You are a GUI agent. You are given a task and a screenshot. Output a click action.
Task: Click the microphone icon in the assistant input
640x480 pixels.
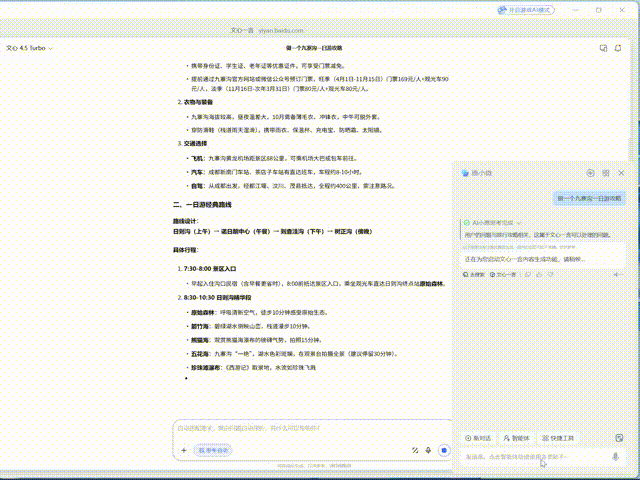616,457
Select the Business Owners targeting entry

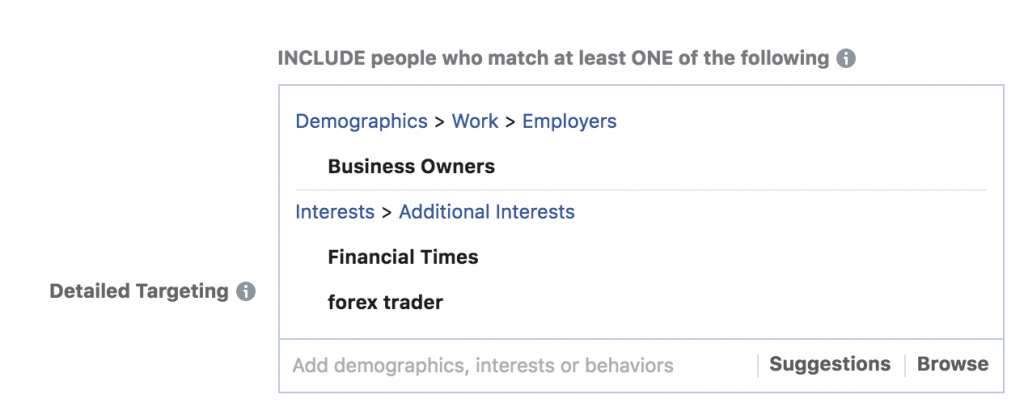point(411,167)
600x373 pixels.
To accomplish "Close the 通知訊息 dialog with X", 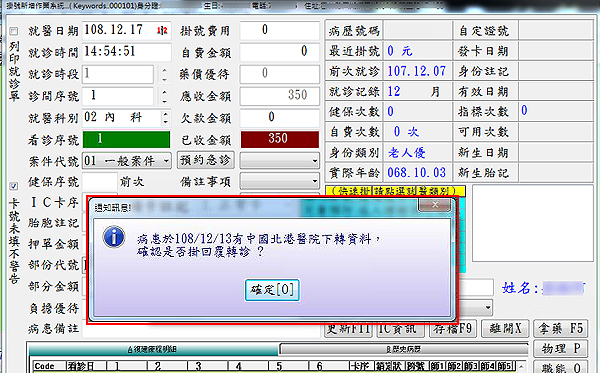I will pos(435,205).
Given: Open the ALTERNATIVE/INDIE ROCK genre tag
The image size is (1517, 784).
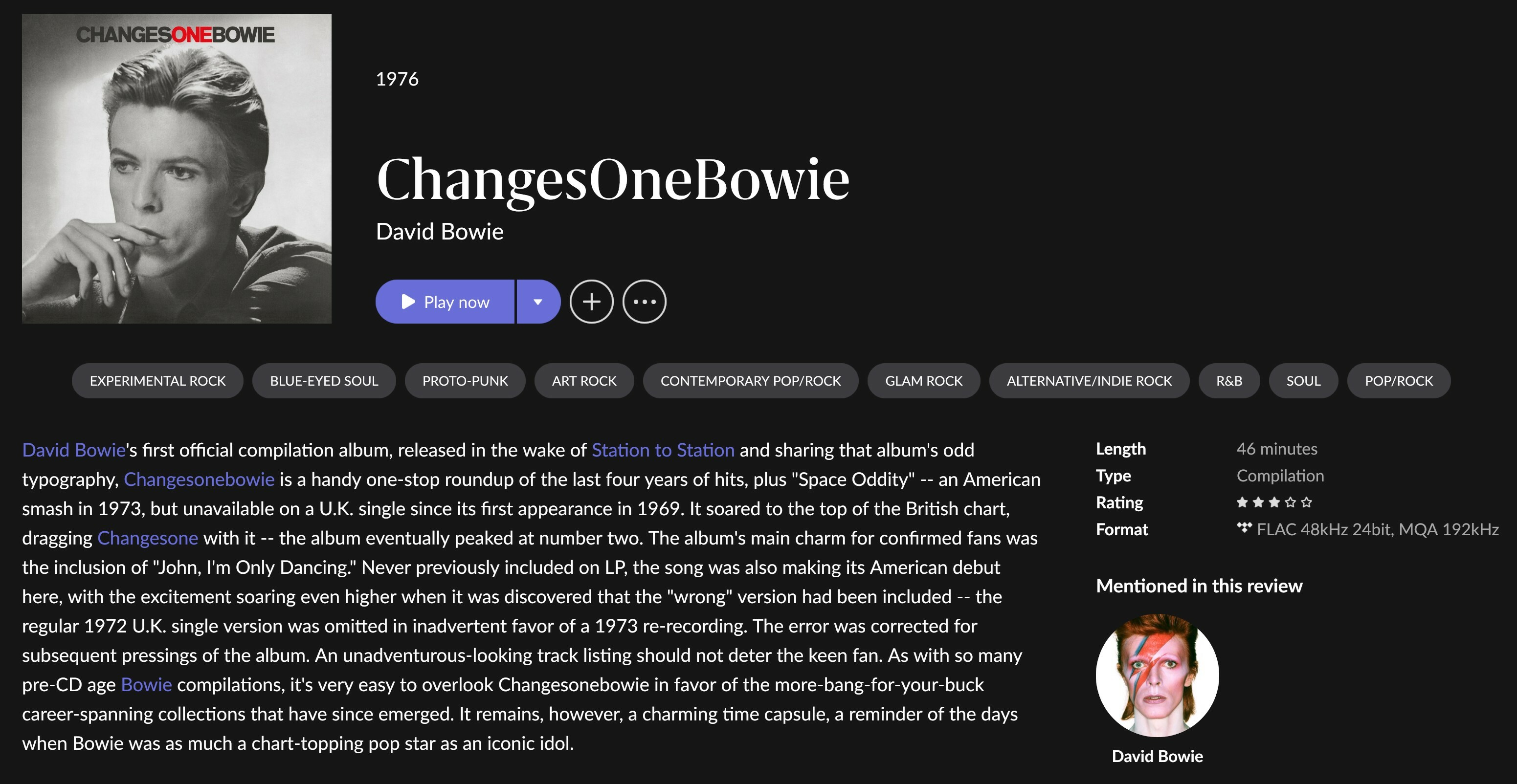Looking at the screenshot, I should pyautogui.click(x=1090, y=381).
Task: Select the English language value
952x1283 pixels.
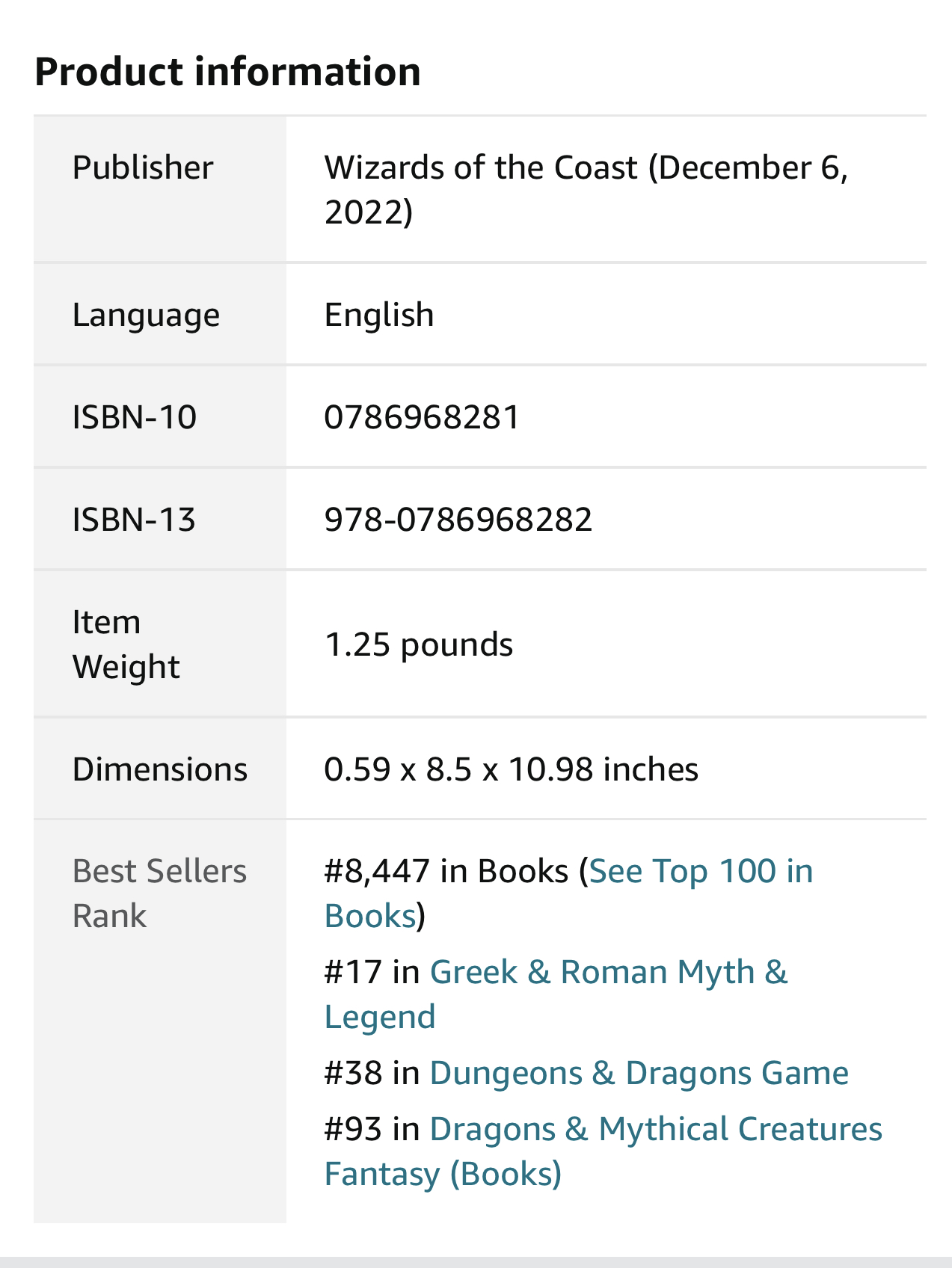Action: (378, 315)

○ ○ ○ ○ ○ ○ ○

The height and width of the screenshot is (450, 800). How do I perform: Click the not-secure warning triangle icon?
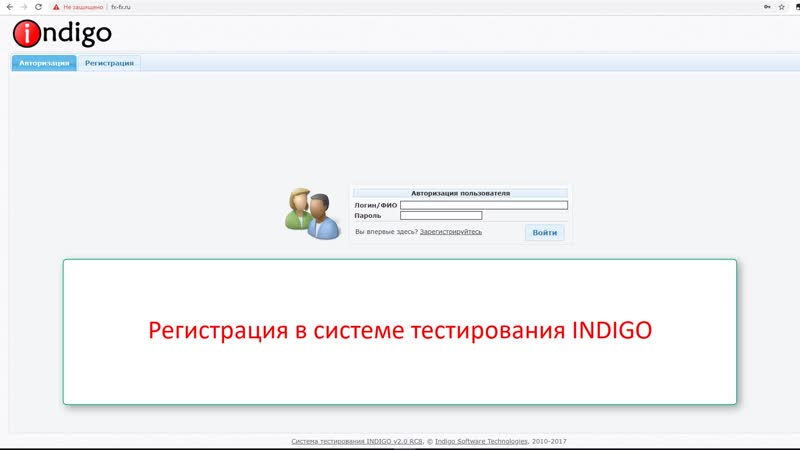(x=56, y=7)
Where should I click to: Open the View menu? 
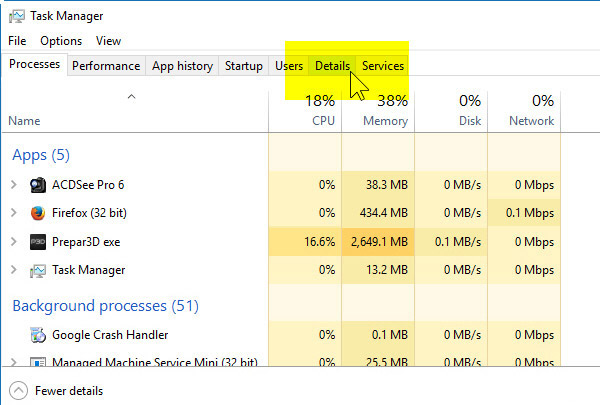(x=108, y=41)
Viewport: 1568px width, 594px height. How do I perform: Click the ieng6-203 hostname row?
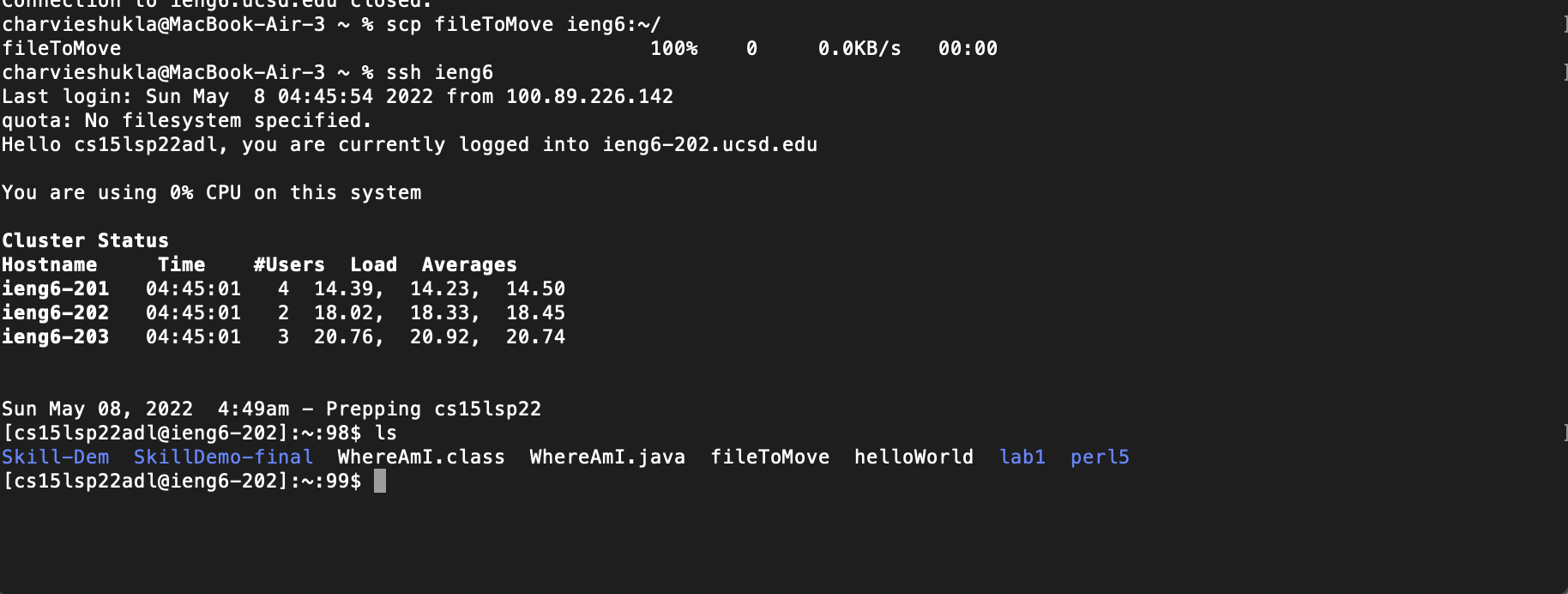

○ ○ ○ ○ ○ ○ ○

» Task goal: Using the data above, output the line that has "Where should I click to: Open the View menu?", the line that has "Viewport: 1568px width, 594px", and whatever lines fall between, each exactly as it stands and without pictures.

» Finished exercise:
Where should I click to: Open the View menu? 
(x=108, y=41)
Viewport: 1568px width, 594px height. How do I perform: Click the ieng6-203 hostname row?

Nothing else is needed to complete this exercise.